# WORK INSTRUCTION
Return the data below, unchanged.
── WORKING DATA ──
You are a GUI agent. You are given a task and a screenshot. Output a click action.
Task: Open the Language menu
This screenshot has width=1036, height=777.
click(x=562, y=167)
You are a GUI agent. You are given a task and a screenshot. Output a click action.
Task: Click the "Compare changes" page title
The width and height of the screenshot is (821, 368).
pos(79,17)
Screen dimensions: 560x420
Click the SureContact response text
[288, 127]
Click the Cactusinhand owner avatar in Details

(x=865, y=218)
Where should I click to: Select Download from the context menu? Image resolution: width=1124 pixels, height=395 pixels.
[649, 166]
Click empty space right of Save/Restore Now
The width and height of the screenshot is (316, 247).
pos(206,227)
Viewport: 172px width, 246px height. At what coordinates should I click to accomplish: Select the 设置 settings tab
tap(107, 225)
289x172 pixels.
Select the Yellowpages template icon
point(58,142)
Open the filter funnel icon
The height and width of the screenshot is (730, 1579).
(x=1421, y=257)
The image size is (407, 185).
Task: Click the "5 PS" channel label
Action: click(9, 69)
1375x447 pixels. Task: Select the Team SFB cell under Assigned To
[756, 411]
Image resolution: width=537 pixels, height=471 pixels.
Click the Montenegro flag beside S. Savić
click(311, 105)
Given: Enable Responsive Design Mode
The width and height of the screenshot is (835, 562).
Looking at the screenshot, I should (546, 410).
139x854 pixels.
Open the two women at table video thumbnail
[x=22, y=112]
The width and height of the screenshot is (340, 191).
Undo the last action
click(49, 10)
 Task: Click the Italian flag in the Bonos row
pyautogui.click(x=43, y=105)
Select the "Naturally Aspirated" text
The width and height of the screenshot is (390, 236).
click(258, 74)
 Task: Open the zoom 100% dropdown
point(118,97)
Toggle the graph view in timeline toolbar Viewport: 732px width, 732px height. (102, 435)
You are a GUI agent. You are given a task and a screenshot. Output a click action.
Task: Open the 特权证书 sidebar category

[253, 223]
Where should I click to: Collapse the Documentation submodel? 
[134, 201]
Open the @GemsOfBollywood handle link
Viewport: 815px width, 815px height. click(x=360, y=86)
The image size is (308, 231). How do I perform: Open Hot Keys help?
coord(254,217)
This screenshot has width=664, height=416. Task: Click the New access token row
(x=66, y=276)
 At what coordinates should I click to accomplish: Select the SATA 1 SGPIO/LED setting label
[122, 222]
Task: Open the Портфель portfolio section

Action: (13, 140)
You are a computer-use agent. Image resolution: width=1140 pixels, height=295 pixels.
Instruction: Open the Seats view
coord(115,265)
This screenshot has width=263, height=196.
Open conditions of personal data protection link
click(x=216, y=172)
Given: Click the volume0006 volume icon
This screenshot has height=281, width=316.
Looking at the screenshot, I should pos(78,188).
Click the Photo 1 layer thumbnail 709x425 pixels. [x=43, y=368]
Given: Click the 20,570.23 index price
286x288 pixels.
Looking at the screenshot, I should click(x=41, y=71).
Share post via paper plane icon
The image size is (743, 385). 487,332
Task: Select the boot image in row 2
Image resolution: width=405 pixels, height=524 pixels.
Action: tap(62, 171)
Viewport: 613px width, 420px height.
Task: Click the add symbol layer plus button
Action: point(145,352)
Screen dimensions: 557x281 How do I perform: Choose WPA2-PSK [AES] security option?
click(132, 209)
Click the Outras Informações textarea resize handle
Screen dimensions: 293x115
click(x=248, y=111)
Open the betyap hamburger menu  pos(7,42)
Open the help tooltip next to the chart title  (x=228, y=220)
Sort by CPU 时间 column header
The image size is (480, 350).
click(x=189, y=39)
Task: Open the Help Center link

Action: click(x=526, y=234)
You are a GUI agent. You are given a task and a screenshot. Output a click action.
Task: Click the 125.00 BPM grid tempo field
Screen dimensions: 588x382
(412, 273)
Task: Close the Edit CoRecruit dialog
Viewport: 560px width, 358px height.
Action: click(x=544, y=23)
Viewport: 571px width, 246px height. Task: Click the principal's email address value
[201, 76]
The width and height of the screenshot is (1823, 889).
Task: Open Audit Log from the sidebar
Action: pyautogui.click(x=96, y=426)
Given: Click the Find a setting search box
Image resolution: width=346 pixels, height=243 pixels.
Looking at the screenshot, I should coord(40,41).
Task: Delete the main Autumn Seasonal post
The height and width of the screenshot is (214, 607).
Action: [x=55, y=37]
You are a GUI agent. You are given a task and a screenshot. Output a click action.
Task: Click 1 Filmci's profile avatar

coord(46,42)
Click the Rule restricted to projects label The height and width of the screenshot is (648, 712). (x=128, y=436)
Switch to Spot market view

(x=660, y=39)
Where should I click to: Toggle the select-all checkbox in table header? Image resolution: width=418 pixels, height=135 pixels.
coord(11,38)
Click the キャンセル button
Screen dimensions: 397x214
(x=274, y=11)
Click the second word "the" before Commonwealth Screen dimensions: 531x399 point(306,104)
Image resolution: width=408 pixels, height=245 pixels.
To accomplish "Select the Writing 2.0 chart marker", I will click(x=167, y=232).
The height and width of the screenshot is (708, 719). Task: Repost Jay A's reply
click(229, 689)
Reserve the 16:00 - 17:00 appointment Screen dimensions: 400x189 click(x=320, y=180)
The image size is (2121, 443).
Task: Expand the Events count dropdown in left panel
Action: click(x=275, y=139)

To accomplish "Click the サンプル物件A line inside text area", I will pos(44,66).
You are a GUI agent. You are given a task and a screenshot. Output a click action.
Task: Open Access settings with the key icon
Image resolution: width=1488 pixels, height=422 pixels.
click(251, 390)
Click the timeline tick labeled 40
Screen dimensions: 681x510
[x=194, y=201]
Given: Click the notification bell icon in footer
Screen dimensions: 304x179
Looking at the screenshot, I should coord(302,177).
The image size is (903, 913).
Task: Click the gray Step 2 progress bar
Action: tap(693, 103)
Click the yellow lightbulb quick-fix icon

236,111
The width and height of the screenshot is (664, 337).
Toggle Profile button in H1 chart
───
# SOLUTION BELOW
You are a GUI agent. You are given a task and a screenshot. Output a click action.
Task: Open the Language menu
This screenshot has width=1036, height=777.
click(x=562, y=167)
You are a GUI agent. You are given a task and a screenshot. Output a click action.
Task: Click the "Compare changes" page title
The width and height of the screenshot is (821, 368).
pos(79,17)
Screen dimensions: 560x420
Click the SureContact response text
[288, 127]
Click the Cactusinhand owner avatar in Details

(x=865, y=218)
Where should I click to: Select Download from the context menu? Image resolution: width=1124 pixels, height=395 pixels.
[649, 166]
Click empty space right of Save/Restore Now
The width and height of the screenshot is (316, 247).
pos(206,227)
Viewport: 172px width, 246px height. At what coordinates should I click to accomplish: Select the 设置 settings tab
tap(107, 225)
289x172 pixels.
Select the Yellowpages template icon
point(58,142)
Open the filter funnel icon
The height and width of the screenshot is (730, 1579).
(x=1421, y=257)
The image size is (407, 185).
Task: Click the "5 PS" channel label
Action: click(9, 69)
1375x447 pixels. Task: Select the Team SFB cell under Assigned To
[756, 411]
Image resolution: width=537 pixels, height=471 pixels.
Click the Montenegro flag beside S. Savić
click(311, 105)
Given: Enable Responsive Design Mode
The width and height of the screenshot is (835, 562).
Looking at the screenshot, I should (546, 410).
139x854 pixels.
Open the two women at table video thumbnail
[x=22, y=112]
The width and height of the screenshot is (340, 191).
Undo the last action
click(49, 10)
 Task: Click the Italian flag in the Bonos row
pyautogui.click(x=43, y=105)
Select the "Naturally Aspirated" text
The width and height of the screenshot is (390, 236).
click(258, 74)
 Task: Open the zoom 100% dropdown
point(118,97)
Toggle the graph view in timeline toolbar Viewport: 732px width, 732px height. (102, 435)
You are a GUI agent. You are given a task and a screenshot. Output a click action.
Task: Open the 特权证书 sidebar category

[253, 223]
Where should I click to: Collapse the Documentation submodel? 
[134, 201]
Open the @GemsOfBollywood handle link
Viewport: 815px width, 815px height. click(x=360, y=86)
The image size is (308, 231). How do I perform: Open Hot Keys help?
coord(254,217)
This screenshot has width=664, height=416. Task: Click the New access token row
(x=66, y=276)
 At what coordinates should I click to accomplish: Select the SATA 1 SGPIO/LED setting label
[122, 222]
Task: Open the Портфель portfolio section

Action: (13, 140)
You are a computer-use agent. Image resolution: width=1140 pixels, height=295 pixels.
Instruction: Open the Seats view
coord(115,265)
This screenshot has width=263, height=196.
Open conditions of personal data protection link
click(x=216, y=172)
Given: Click the volume0006 volume icon
This screenshot has height=281, width=316.
Looking at the screenshot, I should pos(78,188).
Click the Photo 1 layer thumbnail 709x425 pixels. [x=43, y=368]
Given: Click the 20,570.23 index price
286x288 pixels.
Looking at the screenshot, I should click(x=41, y=71).
Share post via paper plane icon
The image size is (743, 385). 487,332
Task: Select the boot image in row 2
Image resolution: width=405 pixels, height=524 pixels.
Action: tap(62, 171)
Viewport: 613px width, 420px height.
Task: Click the add symbol layer plus button
Action: point(145,352)
Screen dimensions: 557x281 How do I perform: Choose WPA2-PSK [AES] security option?
click(132, 209)
Click the Outras Informações textarea resize handle
Screen dimensions: 293x115
click(x=248, y=111)
Open the betyap hamburger menu  pos(7,42)
Open the help tooltip next to the chart title  (x=228, y=220)
Sort by CPU 时间 column header
The image size is (480, 350).
click(x=189, y=39)
Task: Open the Help Center link

Action: click(x=526, y=234)
You are a GUI agent. You are given a task and a screenshot. Output a click action.
Task: Click the 125.00 BPM grid tempo field
Screen dimensions: 588x382
(412, 273)
Task: Close the Edit CoRecruit dialog
Viewport: 560px width, 358px height.
Action: click(x=544, y=23)
Viewport: 571px width, 246px height. Task: Click the principal's email address value
[201, 76]
The width and height of the screenshot is (1823, 889).
Task: Open Audit Log from the sidebar
Action: pyautogui.click(x=96, y=426)
Given: Click the Find a setting search box
Image resolution: width=346 pixels, height=243 pixels.
Looking at the screenshot, I should coord(40,41).
Task: Delete the main Autumn Seasonal post
The height and width of the screenshot is (214, 607).
Action: [x=55, y=37]
You are a GUI agent. You are given a task and a screenshot. Output a click action.
Task: Click 1 Filmci's profile avatar

coord(46,42)
Click the Rule restricted to projects label The height and width of the screenshot is (648, 712). (x=128, y=436)
Switch to Spot market view

(x=660, y=39)
Where should I click to: Toggle the select-all checkbox in table header? Image resolution: width=418 pixels, height=135 pixels.
coord(11,38)
Click the キャンセル button
Screen dimensions: 397x214
(x=274, y=11)
Click the second word "the" before Commonwealth Screen dimensions: 531x399 point(306,104)
Image resolution: width=408 pixels, height=245 pixels.
To accomplish "Select the Writing 2.0 chart marker", I will click(x=167, y=232).
The height and width of the screenshot is (708, 719). Task: Repost Jay A's reply
click(229, 689)
Reserve the 16:00 - 17:00 appointment Screen dimensions: 400x189 click(x=320, y=180)
The image size is (2121, 443).
Task: Expand the Events count dropdown in left panel
Action: click(x=275, y=139)

To accomplish "Click the サンプル物件A line inside text area", I will pos(44,66).
You are a GUI agent. You are given a task and a screenshot. Output a click action.
Task: Open Access settings with the key icon
Image resolution: width=1488 pixels, height=422 pixels.
click(251, 390)
Click the timeline tick labeled 40
Screen dimensions: 681x510
[x=194, y=201]
Given: Click the notification bell icon in footer
Screen dimensions: 304x179
Looking at the screenshot, I should coord(302,177).
The image size is (903, 913).
Task: Click the gray Step 2 progress bar
Action: tap(693, 103)
Click the yellow lightbulb quick-fix icon

236,111
The width and height of the screenshot is (664, 337).
Toggle Profile button in H1 chart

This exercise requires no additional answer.